Relations du travail

Santé et sécurité du travail

Accidents de travail et maladies professionnelles : CSST et assurance salaire

 

Régimes d’assurance en cas d’incapacité

Certains régimes d’assurance sont disponibles pour l’enseignante ou enseignant qui subit une blessure ou qui est atteint d’une maladie qui l’empêche de travailler : le régime privé d’assurance salaire de courte durée de l’employeur combiné au régime d’assurance salaire de longue durée de l’assureur, La Capitale, et le régime public de la Commission de la santé et de la sécurité du travail (CSST).

 

L’enseignante ou enseignant malade ou blessé peut recevoir des prestations d’assurance salaire, en vertu des dispositions nationales et du contrat d’assurance avec l’assureur, La Capitale, durant son incapacité. Par contre, lorsque la blessure ou la maladie est attribuable à son travail ou qu’elle survient à l’occasion de son travail, l’enseignante ou enseignant peut également recevoir des prestations de la CSST qui devient alors le premier payeur.

 

Pour l’enseignante ou enseignant qui subit un accident de travail ou qui est atteint d’une maladie professionnelle, une réclamation à la CSST s’avère la démarche appropriée pour obtenir une indemnisation, étant donné les avantages prévus à la Loi sur les accidents du travail et les maladies professionnelles.
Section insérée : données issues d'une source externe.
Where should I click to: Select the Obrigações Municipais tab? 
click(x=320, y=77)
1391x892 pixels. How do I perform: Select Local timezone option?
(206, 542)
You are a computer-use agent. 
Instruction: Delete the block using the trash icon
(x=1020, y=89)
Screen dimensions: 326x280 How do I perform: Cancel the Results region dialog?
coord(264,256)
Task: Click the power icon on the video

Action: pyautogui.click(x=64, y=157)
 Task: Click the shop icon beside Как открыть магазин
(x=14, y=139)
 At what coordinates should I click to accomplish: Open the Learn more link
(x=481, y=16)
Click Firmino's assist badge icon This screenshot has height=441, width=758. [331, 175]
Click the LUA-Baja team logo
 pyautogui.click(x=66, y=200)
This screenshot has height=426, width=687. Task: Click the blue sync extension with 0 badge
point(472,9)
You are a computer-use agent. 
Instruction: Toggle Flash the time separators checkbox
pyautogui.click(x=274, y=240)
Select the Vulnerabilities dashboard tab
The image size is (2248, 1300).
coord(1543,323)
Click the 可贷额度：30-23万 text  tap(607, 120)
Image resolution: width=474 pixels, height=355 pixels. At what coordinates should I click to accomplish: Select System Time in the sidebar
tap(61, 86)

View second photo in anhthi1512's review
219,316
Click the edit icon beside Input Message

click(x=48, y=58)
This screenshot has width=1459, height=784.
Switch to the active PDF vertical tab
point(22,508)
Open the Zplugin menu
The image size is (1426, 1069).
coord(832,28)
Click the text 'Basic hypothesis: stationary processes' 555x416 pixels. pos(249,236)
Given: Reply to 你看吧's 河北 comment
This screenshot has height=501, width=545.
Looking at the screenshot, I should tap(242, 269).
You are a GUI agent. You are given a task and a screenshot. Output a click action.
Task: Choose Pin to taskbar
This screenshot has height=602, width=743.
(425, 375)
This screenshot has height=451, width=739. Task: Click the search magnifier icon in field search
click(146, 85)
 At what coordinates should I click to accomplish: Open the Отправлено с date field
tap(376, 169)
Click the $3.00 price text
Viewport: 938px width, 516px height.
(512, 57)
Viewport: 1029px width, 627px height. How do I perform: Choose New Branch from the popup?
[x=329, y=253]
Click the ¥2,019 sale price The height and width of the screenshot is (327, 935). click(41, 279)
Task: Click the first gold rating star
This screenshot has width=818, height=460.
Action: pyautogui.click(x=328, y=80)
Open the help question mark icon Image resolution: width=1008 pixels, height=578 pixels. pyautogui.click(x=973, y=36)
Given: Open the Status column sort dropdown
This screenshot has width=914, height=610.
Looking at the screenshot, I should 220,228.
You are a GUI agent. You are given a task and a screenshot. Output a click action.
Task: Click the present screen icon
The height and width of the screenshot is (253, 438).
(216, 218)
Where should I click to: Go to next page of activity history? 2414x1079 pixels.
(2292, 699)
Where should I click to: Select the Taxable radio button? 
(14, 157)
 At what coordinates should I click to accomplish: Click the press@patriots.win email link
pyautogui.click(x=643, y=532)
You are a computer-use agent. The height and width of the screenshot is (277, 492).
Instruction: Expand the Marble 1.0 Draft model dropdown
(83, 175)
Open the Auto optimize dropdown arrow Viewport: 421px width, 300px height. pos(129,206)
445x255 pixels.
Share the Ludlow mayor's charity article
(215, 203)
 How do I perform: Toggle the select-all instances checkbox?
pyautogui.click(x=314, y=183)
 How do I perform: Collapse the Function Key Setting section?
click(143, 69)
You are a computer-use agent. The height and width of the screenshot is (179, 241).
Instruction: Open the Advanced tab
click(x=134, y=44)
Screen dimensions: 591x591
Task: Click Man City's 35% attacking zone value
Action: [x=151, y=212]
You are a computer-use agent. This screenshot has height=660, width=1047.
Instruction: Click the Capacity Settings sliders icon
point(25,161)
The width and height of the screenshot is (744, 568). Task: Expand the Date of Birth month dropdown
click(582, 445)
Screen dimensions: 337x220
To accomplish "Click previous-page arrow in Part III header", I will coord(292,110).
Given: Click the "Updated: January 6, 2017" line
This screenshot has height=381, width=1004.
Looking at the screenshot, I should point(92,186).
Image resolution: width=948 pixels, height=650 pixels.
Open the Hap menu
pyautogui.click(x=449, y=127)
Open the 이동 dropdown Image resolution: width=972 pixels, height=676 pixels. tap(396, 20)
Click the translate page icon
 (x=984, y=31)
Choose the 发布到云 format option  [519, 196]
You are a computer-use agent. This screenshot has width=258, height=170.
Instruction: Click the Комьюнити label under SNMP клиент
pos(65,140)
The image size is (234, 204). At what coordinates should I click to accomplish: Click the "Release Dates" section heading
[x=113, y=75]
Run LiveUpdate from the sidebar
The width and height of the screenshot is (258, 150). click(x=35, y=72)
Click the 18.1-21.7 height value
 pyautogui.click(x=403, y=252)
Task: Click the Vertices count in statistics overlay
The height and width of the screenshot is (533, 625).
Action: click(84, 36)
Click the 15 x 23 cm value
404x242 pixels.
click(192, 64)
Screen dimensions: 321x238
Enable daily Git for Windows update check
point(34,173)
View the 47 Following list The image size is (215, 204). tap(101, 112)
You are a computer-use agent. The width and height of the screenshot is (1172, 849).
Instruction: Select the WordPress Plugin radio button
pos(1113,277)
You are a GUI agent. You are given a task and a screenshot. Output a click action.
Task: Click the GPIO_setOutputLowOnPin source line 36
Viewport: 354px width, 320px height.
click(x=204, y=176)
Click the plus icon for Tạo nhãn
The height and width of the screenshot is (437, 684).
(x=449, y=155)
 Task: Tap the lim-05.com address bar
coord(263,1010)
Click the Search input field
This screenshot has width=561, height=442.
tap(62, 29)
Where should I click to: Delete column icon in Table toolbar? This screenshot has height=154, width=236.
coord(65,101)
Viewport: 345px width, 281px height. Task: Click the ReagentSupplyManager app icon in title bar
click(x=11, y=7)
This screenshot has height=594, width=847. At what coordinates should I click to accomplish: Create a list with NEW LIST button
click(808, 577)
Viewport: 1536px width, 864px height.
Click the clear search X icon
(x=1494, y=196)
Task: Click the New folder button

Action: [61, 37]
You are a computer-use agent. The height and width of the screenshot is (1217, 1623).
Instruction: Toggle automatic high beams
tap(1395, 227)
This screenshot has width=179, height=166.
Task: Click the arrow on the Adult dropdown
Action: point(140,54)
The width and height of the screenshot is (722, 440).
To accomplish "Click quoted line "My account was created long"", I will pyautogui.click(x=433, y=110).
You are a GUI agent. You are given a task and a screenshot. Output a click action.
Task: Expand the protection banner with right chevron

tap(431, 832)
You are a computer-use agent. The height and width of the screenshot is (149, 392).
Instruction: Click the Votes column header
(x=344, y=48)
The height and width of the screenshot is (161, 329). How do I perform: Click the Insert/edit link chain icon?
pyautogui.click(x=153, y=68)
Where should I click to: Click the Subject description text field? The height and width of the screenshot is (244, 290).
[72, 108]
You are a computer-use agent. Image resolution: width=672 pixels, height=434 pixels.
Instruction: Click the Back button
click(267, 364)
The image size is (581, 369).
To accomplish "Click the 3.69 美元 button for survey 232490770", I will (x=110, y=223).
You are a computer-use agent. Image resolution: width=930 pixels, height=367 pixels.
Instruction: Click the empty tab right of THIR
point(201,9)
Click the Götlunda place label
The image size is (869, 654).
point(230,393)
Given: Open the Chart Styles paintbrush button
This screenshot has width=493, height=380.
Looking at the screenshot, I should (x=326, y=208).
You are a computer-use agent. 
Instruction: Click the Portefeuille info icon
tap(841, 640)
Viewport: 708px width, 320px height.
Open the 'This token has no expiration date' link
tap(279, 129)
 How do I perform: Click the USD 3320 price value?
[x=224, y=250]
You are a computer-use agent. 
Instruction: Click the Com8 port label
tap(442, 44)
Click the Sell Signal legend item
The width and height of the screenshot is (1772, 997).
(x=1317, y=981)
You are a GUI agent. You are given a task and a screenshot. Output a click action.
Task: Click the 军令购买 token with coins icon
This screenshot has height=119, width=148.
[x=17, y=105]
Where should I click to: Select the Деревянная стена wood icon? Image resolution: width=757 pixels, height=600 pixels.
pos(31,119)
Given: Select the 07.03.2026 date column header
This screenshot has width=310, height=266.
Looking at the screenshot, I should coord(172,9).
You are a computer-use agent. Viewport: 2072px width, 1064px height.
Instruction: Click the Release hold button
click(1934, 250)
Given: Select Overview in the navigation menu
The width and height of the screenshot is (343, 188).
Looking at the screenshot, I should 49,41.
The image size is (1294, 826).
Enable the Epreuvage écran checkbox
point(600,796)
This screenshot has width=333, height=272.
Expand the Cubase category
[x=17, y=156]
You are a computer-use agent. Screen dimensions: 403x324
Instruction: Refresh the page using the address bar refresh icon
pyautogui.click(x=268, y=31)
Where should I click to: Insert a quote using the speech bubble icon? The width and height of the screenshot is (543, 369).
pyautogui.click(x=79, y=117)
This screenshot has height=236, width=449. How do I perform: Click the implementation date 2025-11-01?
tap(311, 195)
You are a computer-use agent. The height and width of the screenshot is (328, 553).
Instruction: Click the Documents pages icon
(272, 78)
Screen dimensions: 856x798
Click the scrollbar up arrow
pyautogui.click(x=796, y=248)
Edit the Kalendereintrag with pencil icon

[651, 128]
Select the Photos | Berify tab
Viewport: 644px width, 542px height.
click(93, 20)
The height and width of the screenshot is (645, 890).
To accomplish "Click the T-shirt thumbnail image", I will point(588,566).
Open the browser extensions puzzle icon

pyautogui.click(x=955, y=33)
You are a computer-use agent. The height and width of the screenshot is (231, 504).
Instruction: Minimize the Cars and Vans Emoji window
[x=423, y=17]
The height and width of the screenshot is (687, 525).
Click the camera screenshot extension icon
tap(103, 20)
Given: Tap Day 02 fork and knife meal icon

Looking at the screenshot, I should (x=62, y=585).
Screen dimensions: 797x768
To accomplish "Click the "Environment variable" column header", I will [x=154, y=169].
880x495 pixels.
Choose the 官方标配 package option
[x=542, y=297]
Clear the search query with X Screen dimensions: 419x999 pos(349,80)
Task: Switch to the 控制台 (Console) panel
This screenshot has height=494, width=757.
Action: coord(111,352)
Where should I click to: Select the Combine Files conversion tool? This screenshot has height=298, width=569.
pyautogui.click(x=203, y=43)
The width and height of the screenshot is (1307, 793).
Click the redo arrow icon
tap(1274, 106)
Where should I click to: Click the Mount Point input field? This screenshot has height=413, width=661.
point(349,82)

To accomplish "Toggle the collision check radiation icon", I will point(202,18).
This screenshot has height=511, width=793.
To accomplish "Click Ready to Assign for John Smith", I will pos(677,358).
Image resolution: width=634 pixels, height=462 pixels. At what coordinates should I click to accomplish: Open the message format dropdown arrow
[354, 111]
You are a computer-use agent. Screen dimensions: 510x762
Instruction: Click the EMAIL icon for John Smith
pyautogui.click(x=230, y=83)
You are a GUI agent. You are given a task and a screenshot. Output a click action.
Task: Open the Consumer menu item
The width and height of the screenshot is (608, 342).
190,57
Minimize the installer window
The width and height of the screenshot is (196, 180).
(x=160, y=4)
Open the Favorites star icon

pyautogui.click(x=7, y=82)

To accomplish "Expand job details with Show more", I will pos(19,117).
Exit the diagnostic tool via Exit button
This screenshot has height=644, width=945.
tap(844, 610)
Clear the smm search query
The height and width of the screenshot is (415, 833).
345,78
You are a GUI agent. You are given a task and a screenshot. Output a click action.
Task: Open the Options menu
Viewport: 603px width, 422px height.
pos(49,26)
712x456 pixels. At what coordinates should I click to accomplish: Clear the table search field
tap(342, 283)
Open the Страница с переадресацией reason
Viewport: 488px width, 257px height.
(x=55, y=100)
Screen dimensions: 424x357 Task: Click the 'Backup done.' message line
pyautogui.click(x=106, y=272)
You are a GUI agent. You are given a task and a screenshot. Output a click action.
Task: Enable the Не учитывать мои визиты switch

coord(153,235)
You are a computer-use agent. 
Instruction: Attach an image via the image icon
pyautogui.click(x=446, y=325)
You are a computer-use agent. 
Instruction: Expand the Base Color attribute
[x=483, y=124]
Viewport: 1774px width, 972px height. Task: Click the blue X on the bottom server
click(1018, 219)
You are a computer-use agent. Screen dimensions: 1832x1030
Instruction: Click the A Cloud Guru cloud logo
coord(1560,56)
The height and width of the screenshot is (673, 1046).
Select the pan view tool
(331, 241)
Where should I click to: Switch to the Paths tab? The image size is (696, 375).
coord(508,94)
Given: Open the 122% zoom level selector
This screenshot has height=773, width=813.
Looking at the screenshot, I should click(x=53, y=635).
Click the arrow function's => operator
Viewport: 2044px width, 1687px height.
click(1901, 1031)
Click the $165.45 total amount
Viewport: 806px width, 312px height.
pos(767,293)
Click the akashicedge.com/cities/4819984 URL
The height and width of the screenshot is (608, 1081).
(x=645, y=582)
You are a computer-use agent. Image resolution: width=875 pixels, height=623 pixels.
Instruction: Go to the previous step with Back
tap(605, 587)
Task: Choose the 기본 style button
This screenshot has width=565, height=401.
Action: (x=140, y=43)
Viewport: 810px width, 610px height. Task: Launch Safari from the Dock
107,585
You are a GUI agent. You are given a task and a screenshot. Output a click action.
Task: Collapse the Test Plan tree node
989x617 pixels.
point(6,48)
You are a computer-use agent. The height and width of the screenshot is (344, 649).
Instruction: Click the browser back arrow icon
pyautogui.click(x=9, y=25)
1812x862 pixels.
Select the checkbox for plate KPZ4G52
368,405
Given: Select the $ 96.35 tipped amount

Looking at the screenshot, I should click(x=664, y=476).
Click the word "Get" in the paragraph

Cette démarche ne fait pas obstacle à une éventuelle demande d’assurance salaire puisque les prestations versées par le régime public de la CSST et celles versées par le régime privé d’assurance salaire sont coordonnées pour éviter la double indemnisation.

 

 

Exemples de cas reconnus par la CSST

 

  • Dépression attribuée aux conditions de travail jugées anormales et empêchant la gestion adéquate de la classe.
  • Entorse du genou survenue lors d’une activité organisée par l’école.
  • Lésions du larynx, nodules ou polypes sur les cordes vocales attribués à du surmenage vocal et à de la poussière de craie.
  • Stress post-traumatique consécutif à des gestes d’agression posés par un élève.
  • Entorse lombaire causée par des exercices physiques effectués avec les élèves durant le cours d’éducation physique.

 

 

Financement

Le régime d’assurance salaire de courte durée (104 premières semaines) est financé par l’employeur. Celui de longue durée (à compter de la 104e semaine) est financé par les primes payées à La Capitale par les enseignantes et enseignants. Quant au régime de la CSST, organisme auquel le gouvernement du Québec a confié la gestion du régime public de santé et de sécurité du travail, il est également financé par les employeurs établis au Québec.

 

Prestation d’assurance salaire et indemnités de remplacement du revenu de la CSST

En vertu des dispositions nationales, l’enseignante ou enseignant utilise d’abord sa banque de congés de maladie. Après cinq jours ouvrables, la prestation versée par l’employeur correspond à 75 % de son traitement, jusqu’à concurrence de 52 semaines. Pour les 52 semaines suivantes, la prestation correspond à 66 ⅔ % de son traitement. Après 104 semaines, La Capitale verse 60 % du premier 20 000 $ de revenu brut annuel, 42,5 % des 40 000 $ suivants et 40 % de l’excédent.

 

Quant à la CSST, celle-ci verse 90 % du revenu annuel net à compter du quinzième jour suivant le début de l’incapacité. Le maximum assurable en 2010 est de 62 500 $. Les quatorze premiers jours sont payés par l’employeur. L’indemnité versée par la CSST est complétée par l’employeur pour garantir un traitement égal à celui que la personne recevrait, si elle était au travail.

 

La CSST accorde aussi des indemnités pour les séquelles permanentes, s’il y a lieu. Il s’agit d’un montant forfaitaire destiné à compenser l’atteinte à l’intégrité physique ou psychique, le préjudice esthétique ainsi que les douleurs et la perte de jouissance de la vie. En 2010, les indemnités varient entre 1000 $ et 95 000 $.